Wind power, climate alarm, manmade geysers, and Beyoncé


Since this hasn’t felt like the best start for the new year, let me begin with news about the Biden administration doing a good job:

Unfortunately, Biden’s top environmental justice official, Cecilia Martinez, senior director for environmental justice at the Council on Environmental Quality, quietly resigned last week to “rest and be with her family.” Environmental justice champion Brenda Mallory remains chair of CEQ, though.

As the incomparable Jeff Masters reports, 2021 was the “first year to record four weather mega-disasters costing over $20 billion each,” as well as the most extreme heat wave in world history, “an endless waterfall of records being smashed.”

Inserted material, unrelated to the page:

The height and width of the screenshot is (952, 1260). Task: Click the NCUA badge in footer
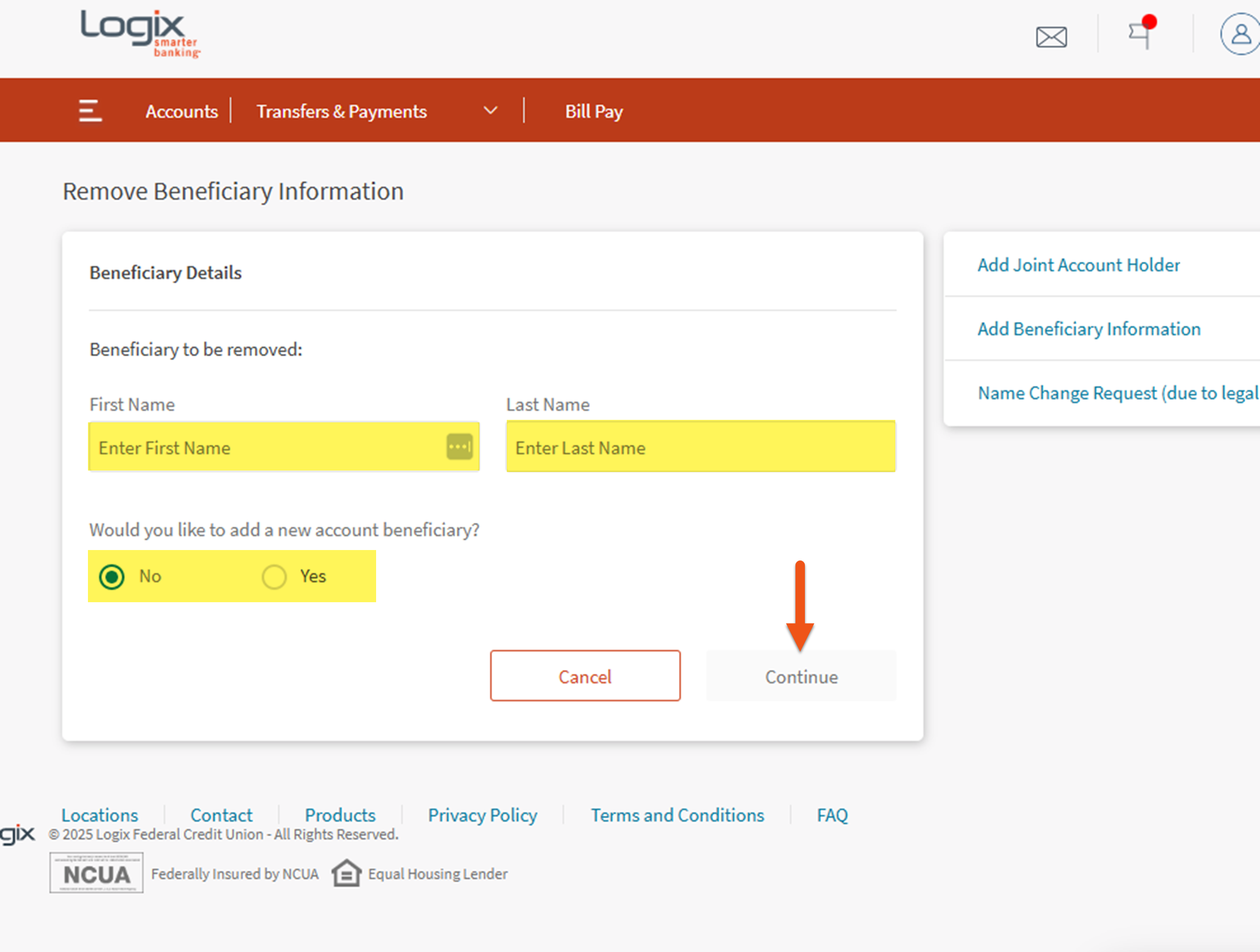coord(96,873)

Not surprisingly, one in three Americans are now alarmed about climate change.

Tony Leiserowitz has been tracking American sentiment about global warming since 2008—back then fewer than one in five were alarmed. Mobilized climate denial has remained consistent: in 2008, nearly one in five Americans were “doubtful” or “dismissive” — that has remained unchanged. Thanks, Rupert Murdoch! The biggest change has been a steady decline in the disengaged.

The Daily Poster has a deep dive on Ricardo Lara, California’s Insurance Commissioner, who is up for re-election this year. He had promised aggressive action on climate, but has “done almost nothing.” The Poster notes he received $65,000 of contributions from oil and gas companies in 2018, as well as a gift of “two field-level tickets to a Beyoncé concert from Sempra Energy.”

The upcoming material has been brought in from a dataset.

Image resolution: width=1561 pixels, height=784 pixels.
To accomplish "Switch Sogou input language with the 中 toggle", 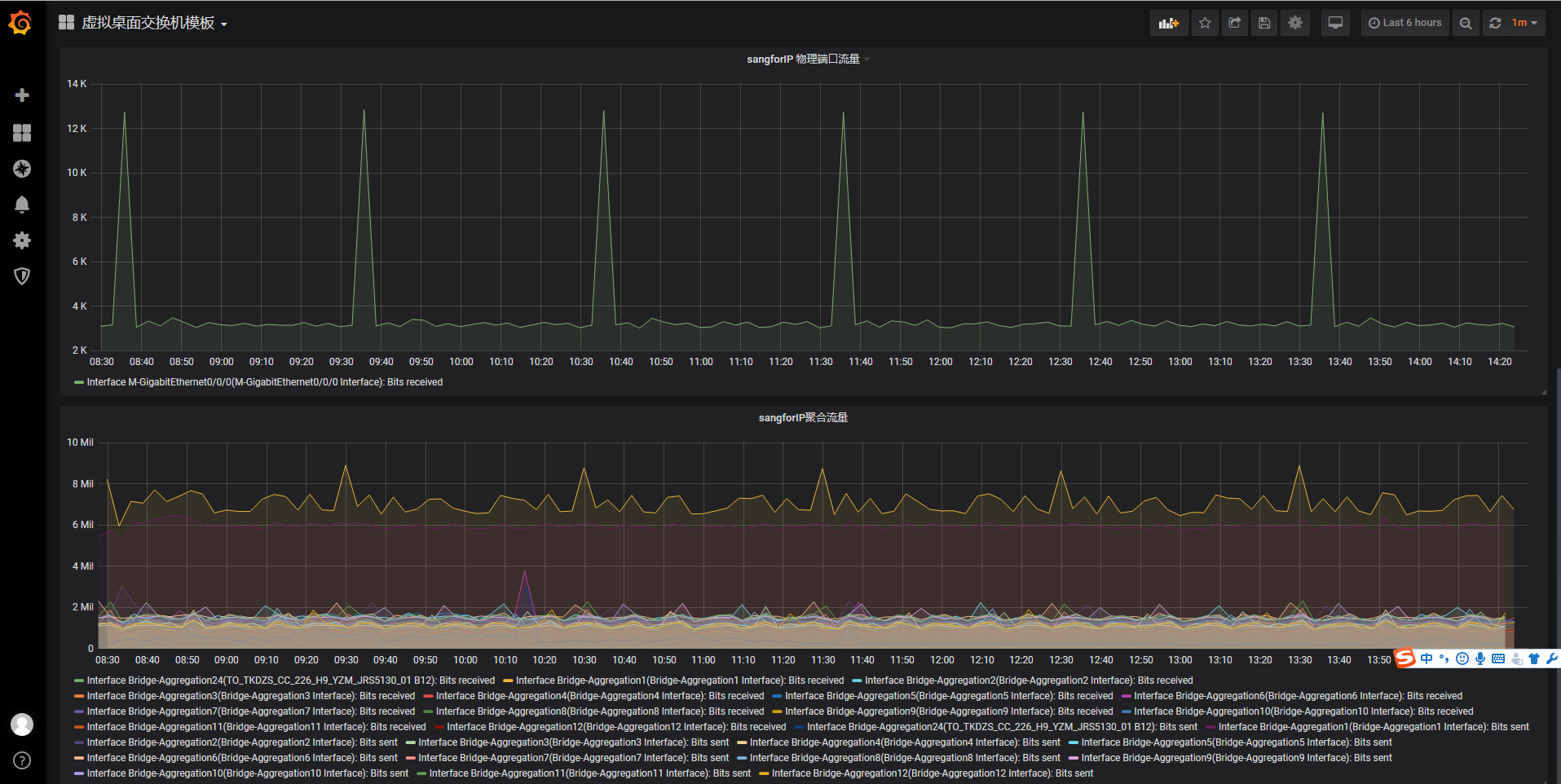I will (x=1425, y=658).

POSTCARDS FROM THE PERMIAN: In Texas Monthly, Russell Gold has uncovered the absolutely wild story of the Crane County geyser, a torrent of 25,000 barrels of briny water spewing from an oil well capped in 1957.

That’s not snow on the ground.

“There are so many old, plugged, and forgotten wells in the area that the underground rock of West Texas is bit like Swiss cheese,” he writes. From Sarah Stogner, a Republican candidate for the Texas Railroad Commission, the state’s oil and gas regulator:

“We have a lot of pressurized, very salty subsurface water that will continue finding weak points. There is no way to control it. We can only manage it. It is going to be a game of whack-a-mole.”

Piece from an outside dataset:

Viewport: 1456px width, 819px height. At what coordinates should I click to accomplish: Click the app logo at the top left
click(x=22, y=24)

E&E News’ Thomas Frank digs deep into the Clean Coal Crossword Controversy, interviewing five people, including the crossword constructor and a coal lobbyist. The Times refused comment. Frank did not mention that the Times runs and helps produce fossil-fuel advertisements, an issue actually worth the coverage.

Lael Brainard’s confirmation hearing to be vice chair of the Federal Reserve is this morning. She presented the Fed’s work on climate risk scenarios last October, which Fed chair Jerome Powell discussed in his confirmation hearing this week. Her opening statement mentions inflation and the pandemic but not global warming.